### A Knight’s Watch

Recently I came across this interesting problem through Toptal (on Codility) which kept me thinking hard for a few days. Finally, I now have a solution to this problem and would like to share it here.

**Problem:**

Basically, the problem deals with a knight piece on an infinite chess board. Assuming the knight is positioned at (0,0) you are asked to calculate and print the shortest path that the knight can take to get to the target location.

**My Approach:**

So what is given here?

- The Knight’s movement is well defined i.e. it can only move in a ‘L’ shape.
- The Knight has option to move to any of the 8 different locations from it’s current position.

Now with these key points in mind, we can calculate which move will take the Knight closest to the given target i.e. move the knight in the direction of shortest distance.

For example: Suppose our target is located at (6,7).

Now, from (0,0) the Knight can move to following points: (1,2), (2,1), (-1,2), (-2,1), (-1,-2), (-2,-1), (1,-2) and (2,-1).

But out of these 8 points, the closest one is (1,2). So we move the knight to this position in first move. For each step we can use the same logic to move the Knight.

Hence, the Knight moves to (1,2) in first step, (3,3) in second, (4,5) in third and (6,6) in fourth move.

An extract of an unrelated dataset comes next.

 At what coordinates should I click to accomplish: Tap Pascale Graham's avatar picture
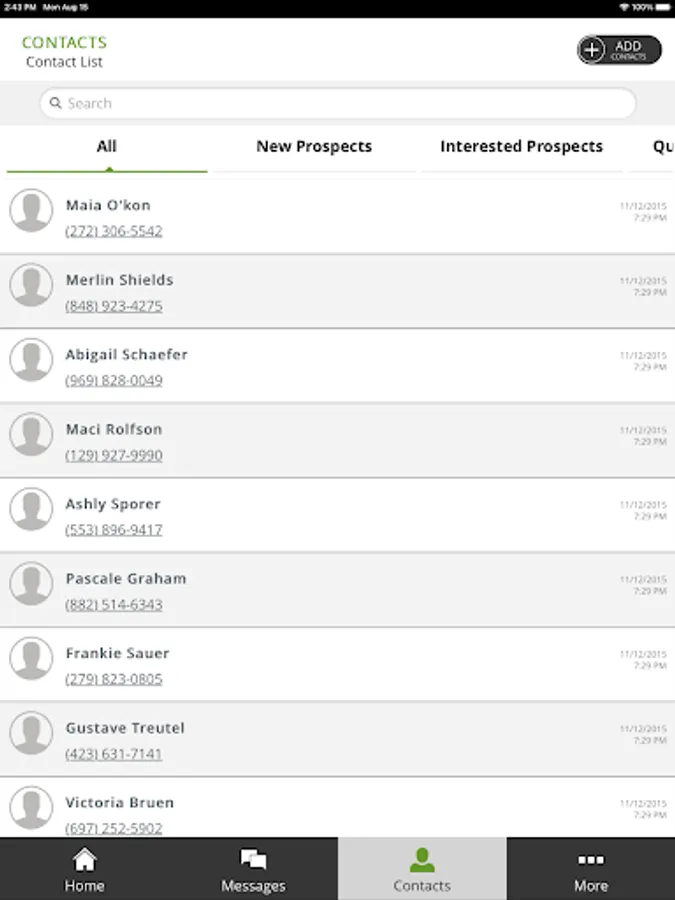click(x=31, y=584)

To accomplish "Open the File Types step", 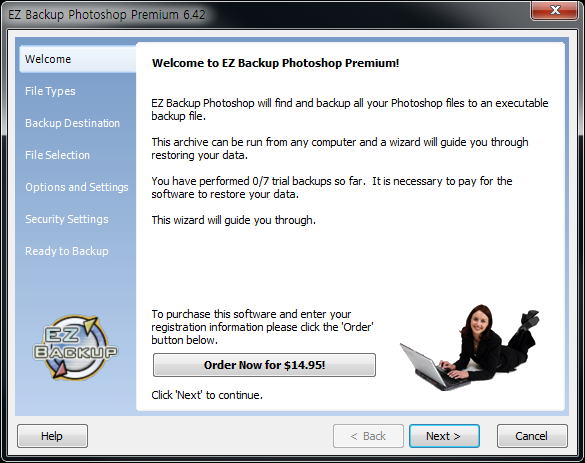I will coord(50,91).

**However, once the Knight reaches a proximity distance of 1 unit, we will have to keep in mind a separate logic to hit the target.**

This is because if we stick to our logic of moving the knight towards the shortest distance in all places, what will happen is once the knight reaches a close proximity, the Knight will start going round and round the target but never actually hit the target.

From (6,6), the Knight could jump to (7,8). From (7,8) it could jump to (5,7) and to (7,5) and all but never actually jump to (6,7).

So, we have to create a separate rule for this scenario for our Knight.

**Close Proximity Rule:**

There are again 8 different close proximity points from the target location’s view point : (7,7), (7,8), (6,8), (5,8), (5,7), (5,6), (6,6) and (7,6).

These eight points can be categorized into 2 types. Either they lie on the axes or they lie on the diagonals from the given target.

**Points on Axes:** (7,7), (6,8), (5,7) and (6,6)

**Points on Diagonals:** (7,8), (5,8), (5,6) and (7,6)

Based on these two types, the Knight can hit the target in either 2 or 3 moves.

If the Knight was at a point on the diagonal say (5,6), from there it can jump (7,5) and then to (6,7) in 2 two moves. All diagonal points can access the target in the center in two steps.

Similarly, all points on the x-y axes can hit the target in 3 steps. For example, if the Knight was at (6,6), it can jump to points (8,7), then to (7,9) and finally t (6,7).

Now with this much knowledge we can create a program that can calculate the shortest path that our Knight has to take to hit any target on an infinite chess board!

**My Implementation:**

I have created a console application in C# to calculate the shortest path for the Knight to reach any stated target point with the above mentioned logic.

The application/project is available in git hub @ https://github.com/psovit/knightswatch

Please feel free to like, share and comment.

Thanks!

## 6 comments

Khatra hai dai

padera vaneko ki napadi ho Aakash ? 🙂

Hi, can you give me a solution in php pls? Advanced thanks

Hi Abir, sorry but I don’t know php language programming. However I think I have made the algorithm description fairly simple to follow. If there is any specific part that you didn’t understand please let me know. Thanks.

can you give a solution in C? Pleaseeee.

Hi Patrice,

Sorry but I haven’t done much programming in C. I think you should be able to follow the algorithm description though.